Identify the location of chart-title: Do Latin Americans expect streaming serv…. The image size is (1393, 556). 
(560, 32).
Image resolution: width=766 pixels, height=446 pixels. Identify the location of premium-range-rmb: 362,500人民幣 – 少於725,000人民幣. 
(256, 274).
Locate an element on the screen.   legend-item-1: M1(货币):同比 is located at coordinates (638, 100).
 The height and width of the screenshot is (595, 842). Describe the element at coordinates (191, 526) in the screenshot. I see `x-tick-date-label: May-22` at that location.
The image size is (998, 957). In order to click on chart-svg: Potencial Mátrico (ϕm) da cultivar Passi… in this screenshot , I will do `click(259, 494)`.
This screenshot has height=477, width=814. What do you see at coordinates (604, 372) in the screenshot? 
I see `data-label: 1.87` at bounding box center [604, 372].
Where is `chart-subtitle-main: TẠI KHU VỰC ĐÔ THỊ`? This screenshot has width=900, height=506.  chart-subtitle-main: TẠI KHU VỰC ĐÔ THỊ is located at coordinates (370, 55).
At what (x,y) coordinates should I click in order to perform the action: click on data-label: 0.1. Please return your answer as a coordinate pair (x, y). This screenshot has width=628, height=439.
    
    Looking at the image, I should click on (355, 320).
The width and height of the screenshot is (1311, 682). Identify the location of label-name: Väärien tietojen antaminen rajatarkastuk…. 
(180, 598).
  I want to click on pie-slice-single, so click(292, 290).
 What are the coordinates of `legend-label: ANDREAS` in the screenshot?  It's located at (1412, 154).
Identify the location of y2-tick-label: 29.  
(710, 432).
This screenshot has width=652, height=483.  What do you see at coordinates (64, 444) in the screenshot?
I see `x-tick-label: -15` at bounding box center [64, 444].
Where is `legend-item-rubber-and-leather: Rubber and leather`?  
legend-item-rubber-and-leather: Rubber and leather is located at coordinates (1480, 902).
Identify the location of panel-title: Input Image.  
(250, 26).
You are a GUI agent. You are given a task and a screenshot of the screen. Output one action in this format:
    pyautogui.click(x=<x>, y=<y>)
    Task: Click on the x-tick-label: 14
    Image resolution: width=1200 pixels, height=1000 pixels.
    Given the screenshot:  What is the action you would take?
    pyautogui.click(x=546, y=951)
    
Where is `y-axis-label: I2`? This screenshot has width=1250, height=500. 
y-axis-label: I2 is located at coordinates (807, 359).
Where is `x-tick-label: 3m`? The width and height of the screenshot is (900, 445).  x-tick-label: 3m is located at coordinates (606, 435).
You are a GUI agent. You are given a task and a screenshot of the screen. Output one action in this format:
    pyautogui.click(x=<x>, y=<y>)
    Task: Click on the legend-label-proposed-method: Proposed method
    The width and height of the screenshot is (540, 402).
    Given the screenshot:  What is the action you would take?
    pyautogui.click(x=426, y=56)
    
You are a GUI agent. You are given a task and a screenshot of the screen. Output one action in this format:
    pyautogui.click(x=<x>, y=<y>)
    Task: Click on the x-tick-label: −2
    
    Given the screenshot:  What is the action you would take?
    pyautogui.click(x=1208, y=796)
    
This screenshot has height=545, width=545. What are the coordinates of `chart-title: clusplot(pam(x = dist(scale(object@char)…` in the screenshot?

# # # # # # #

Repeat all of the lines above, swapping "GUI agent" for "screen assistant" wherever it appears and leaving everything else unchanged.

Identify the location of chart-title: Do Latin Americans expect streaming serv…. The image size is (1393, 556). 
(560, 32).
Image resolution: width=766 pixels, height=446 pixels. Identify the location of premium-range-rmb: 362,500人民幣 – 少於725,000人民幣. 
(256, 274).
Locate an element on the screen.   legend-item-1: M1(货币):同比 is located at coordinates (638, 100).
 The height and width of the screenshot is (595, 842). Describe the element at coordinates (191, 526) in the screenshot. I see `x-tick-date-label: May-22` at that location.
The image size is (998, 957). In order to click on chart-svg: Potencial Mátrico (ϕm) da cultivar Passi… in this screenshot , I will do `click(259, 494)`.
This screenshot has height=477, width=814. What do you see at coordinates (604, 372) in the screenshot? 
I see `data-label: 1.87` at bounding box center [604, 372].
Where is `chart-subtitle-main: TẠI KHU VỰC ĐÔ THỊ`? This screenshot has width=900, height=506.  chart-subtitle-main: TẠI KHU VỰC ĐÔ THỊ is located at coordinates (370, 55).
At what (x,y) coordinates should I click in order to perform the action: click on data-label: 0.1. Please return your answer as a coordinate pair (x, y). This screenshot has width=628, height=439.
    
    Looking at the image, I should click on (355, 320).
The width and height of the screenshot is (1311, 682). Identify the location of label-name: Väärien tietojen antaminen rajatarkastuk…. 
(180, 598).
  I want to click on pie-slice-single, so click(292, 290).
 What are the coordinates of `legend-label: ANDREAS` in the screenshot?  It's located at (1412, 154).
Identify the location of y2-tick-label: 29.  
(710, 432).
This screenshot has width=652, height=483.  What do you see at coordinates (64, 444) in the screenshot?
I see `x-tick-label: -15` at bounding box center [64, 444].
Where is `legend-item-rubber-and-leather: Rubber and leather`?  
legend-item-rubber-and-leather: Rubber and leather is located at coordinates (1480, 902).
Identify the location of panel-title: Input Image.  
(250, 26).
You are a screen assistant. You are given a task and a screenshot of the screen. Output one action in this format:
    pyautogui.click(x=<x>, y=<y>)
    Task: Click on the x-tick-label: 14
    Image resolution: width=1200 pixels, height=1000 pixels.
    Given the screenshot:  What is the action you would take?
    pyautogui.click(x=546, y=951)
    
Where is `y-axis-label: I2`? This screenshot has width=1250, height=500. 
y-axis-label: I2 is located at coordinates (807, 359).
Where is `x-tick-label: 3m`? The width and height of the screenshot is (900, 445).  x-tick-label: 3m is located at coordinates (606, 435).
You are a screen assistant. You are given a task and a screenshot of the screen. Output one action in this format:
    pyautogui.click(x=<x>, y=<y>)
    Task: Click on the legend-label-proposed-method: Proposed method
    The width and height of the screenshot is (540, 402).
    Given the screenshot:  What is the action you would take?
    pyautogui.click(x=426, y=56)
    
You are a screen assistant. You are given a task and a screenshot of the screen. Output one action in this format:
    pyautogui.click(x=<x>, y=<y>)
    Task: Click on the x-tick-label: −2
    
    Given the screenshot:  What is the action you would take?
    pyautogui.click(x=1208, y=796)
    
This screenshot has height=545, width=545. What are the coordinates of `chart-title: clusplot(pam(x = dist(scale(object@char)…` in the screenshot?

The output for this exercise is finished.